DATA FOR THE TASK:
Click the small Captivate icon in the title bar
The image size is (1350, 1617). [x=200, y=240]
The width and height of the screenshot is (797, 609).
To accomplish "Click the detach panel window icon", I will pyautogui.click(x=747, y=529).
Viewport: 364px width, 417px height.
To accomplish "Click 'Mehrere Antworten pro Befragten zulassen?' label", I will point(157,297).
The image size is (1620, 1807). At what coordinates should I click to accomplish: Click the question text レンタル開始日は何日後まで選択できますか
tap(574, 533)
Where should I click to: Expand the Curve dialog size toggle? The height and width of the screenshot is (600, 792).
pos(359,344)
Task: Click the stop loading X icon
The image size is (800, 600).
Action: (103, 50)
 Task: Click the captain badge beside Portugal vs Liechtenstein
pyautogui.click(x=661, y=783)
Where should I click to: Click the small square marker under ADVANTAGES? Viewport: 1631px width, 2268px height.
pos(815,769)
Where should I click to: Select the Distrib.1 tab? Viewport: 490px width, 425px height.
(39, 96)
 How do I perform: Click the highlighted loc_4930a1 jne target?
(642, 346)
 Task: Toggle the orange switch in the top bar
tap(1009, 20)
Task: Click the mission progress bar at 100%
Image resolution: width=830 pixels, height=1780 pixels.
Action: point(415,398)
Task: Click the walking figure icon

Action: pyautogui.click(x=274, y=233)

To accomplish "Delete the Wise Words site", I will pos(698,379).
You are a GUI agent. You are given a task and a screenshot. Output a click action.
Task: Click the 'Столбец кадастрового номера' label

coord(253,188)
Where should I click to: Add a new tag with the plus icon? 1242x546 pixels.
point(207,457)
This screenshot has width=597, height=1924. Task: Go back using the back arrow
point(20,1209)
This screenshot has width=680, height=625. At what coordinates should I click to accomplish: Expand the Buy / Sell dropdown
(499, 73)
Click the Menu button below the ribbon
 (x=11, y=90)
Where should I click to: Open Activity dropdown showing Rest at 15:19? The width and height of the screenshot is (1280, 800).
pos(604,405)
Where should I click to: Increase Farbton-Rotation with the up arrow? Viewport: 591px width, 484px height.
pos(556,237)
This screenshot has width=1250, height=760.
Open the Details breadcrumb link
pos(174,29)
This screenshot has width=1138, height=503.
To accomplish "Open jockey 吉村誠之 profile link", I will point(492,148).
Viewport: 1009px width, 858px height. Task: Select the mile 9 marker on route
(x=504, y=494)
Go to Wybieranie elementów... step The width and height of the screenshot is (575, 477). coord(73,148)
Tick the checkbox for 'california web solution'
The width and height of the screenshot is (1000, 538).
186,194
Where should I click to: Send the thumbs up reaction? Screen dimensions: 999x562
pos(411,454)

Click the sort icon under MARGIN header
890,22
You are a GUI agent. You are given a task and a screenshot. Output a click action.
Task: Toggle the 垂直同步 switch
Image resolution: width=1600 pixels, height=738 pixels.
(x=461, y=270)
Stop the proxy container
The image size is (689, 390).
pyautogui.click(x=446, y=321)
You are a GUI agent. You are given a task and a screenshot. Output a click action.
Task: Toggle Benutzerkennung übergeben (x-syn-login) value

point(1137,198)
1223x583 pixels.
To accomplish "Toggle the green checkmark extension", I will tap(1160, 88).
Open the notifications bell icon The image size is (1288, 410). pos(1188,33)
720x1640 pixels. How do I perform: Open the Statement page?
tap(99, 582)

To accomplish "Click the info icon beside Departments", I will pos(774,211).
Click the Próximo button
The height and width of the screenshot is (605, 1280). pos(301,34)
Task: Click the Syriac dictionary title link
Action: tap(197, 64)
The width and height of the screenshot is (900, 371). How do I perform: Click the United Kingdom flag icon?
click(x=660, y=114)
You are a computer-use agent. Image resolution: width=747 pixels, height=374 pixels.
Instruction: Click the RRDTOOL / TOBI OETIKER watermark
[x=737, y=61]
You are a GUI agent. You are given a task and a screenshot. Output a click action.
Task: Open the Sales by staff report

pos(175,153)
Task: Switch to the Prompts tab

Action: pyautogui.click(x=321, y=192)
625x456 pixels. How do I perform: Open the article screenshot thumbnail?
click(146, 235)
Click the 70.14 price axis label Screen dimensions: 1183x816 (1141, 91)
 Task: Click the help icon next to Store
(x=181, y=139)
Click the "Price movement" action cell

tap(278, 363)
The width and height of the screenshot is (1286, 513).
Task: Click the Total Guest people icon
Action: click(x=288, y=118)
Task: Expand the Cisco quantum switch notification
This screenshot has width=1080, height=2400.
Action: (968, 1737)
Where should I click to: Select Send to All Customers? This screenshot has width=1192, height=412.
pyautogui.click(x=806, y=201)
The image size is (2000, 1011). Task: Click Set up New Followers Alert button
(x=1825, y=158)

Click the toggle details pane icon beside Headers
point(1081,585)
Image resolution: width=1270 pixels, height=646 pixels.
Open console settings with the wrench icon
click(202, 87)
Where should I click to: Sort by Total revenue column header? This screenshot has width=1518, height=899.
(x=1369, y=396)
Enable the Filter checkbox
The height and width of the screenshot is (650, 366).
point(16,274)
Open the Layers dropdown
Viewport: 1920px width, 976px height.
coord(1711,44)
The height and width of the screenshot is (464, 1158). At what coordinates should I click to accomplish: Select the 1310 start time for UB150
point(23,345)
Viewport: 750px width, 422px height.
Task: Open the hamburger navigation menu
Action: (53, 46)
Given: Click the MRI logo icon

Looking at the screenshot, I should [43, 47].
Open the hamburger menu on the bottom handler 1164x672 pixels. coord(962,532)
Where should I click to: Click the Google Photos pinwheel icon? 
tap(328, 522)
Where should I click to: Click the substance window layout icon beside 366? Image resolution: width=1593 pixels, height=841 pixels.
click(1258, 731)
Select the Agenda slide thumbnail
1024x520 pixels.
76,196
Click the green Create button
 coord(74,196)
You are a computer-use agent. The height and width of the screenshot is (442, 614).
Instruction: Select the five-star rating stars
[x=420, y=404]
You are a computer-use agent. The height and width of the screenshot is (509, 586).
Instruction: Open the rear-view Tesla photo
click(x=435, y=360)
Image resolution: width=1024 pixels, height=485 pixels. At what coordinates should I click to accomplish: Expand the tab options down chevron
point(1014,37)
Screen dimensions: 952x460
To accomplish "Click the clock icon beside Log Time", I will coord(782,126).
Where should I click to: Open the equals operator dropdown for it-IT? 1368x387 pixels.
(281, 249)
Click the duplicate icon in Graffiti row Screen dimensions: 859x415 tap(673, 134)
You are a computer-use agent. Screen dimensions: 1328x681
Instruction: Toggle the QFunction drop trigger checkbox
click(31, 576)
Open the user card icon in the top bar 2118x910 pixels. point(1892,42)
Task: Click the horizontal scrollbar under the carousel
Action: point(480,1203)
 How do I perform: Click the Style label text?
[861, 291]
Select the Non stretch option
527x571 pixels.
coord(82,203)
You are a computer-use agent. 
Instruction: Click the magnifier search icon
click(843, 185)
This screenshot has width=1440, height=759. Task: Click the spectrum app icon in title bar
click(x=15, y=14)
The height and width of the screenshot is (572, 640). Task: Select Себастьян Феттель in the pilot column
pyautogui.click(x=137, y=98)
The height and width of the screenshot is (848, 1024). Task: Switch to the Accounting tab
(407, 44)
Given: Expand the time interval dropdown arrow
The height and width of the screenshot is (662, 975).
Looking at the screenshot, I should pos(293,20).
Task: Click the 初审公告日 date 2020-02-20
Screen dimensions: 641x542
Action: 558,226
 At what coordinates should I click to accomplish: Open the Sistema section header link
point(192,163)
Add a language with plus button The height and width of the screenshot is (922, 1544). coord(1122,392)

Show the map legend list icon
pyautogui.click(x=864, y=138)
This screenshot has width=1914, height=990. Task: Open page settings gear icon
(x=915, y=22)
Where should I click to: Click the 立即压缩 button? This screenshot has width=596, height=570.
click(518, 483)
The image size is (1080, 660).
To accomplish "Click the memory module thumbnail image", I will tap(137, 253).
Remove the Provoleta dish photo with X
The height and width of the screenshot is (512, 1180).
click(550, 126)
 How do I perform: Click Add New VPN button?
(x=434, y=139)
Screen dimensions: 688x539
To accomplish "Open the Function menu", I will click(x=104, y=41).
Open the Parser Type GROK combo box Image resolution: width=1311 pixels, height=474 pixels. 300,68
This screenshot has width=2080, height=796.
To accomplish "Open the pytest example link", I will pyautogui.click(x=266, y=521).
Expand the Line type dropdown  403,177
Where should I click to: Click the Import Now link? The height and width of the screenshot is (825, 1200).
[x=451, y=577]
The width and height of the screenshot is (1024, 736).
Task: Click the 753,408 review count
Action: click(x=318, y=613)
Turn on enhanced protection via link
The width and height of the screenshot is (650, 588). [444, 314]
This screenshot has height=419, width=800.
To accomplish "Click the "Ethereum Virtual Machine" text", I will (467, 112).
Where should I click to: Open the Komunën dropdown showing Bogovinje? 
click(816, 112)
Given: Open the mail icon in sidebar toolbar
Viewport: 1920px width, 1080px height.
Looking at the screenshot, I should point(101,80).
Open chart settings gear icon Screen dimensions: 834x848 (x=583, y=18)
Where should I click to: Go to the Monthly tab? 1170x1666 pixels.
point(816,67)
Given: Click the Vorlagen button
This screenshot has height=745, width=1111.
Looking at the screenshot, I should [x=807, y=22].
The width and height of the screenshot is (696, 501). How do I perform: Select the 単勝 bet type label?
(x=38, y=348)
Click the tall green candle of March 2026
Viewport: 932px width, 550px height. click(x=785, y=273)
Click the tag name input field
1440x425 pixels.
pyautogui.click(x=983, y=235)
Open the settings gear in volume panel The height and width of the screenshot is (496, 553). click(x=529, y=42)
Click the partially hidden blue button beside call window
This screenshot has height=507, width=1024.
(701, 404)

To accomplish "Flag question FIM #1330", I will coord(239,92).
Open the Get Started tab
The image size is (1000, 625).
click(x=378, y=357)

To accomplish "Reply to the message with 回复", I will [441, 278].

EXERCISE OBJECTIVE: All lines from the beginning of the material above through the one with "Task: Click the stop loading X icon" need to be returned exactly; please return those and only those.

EXERCISE RESPONSE:
Click the small Captivate icon in the title bar
The image size is (1350, 1617). [x=200, y=240]
The width and height of the screenshot is (797, 609).
To accomplish "Click the detach panel window icon", I will pyautogui.click(x=747, y=529).
Viewport: 364px width, 417px height.
To accomplish "Click 'Mehrere Antworten pro Befragten zulassen?' label", I will point(157,297).
The image size is (1620, 1807). At what coordinates should I click to accomplish: Click the question text レンタル開始日は何日後まで選択できますか
tap(574, 533)
Where should I click to: Expand the Curve dialog size toggle? The height and width of the screenshot is (600, 792).
pos(359,344)
Task: Click the stop loading X icon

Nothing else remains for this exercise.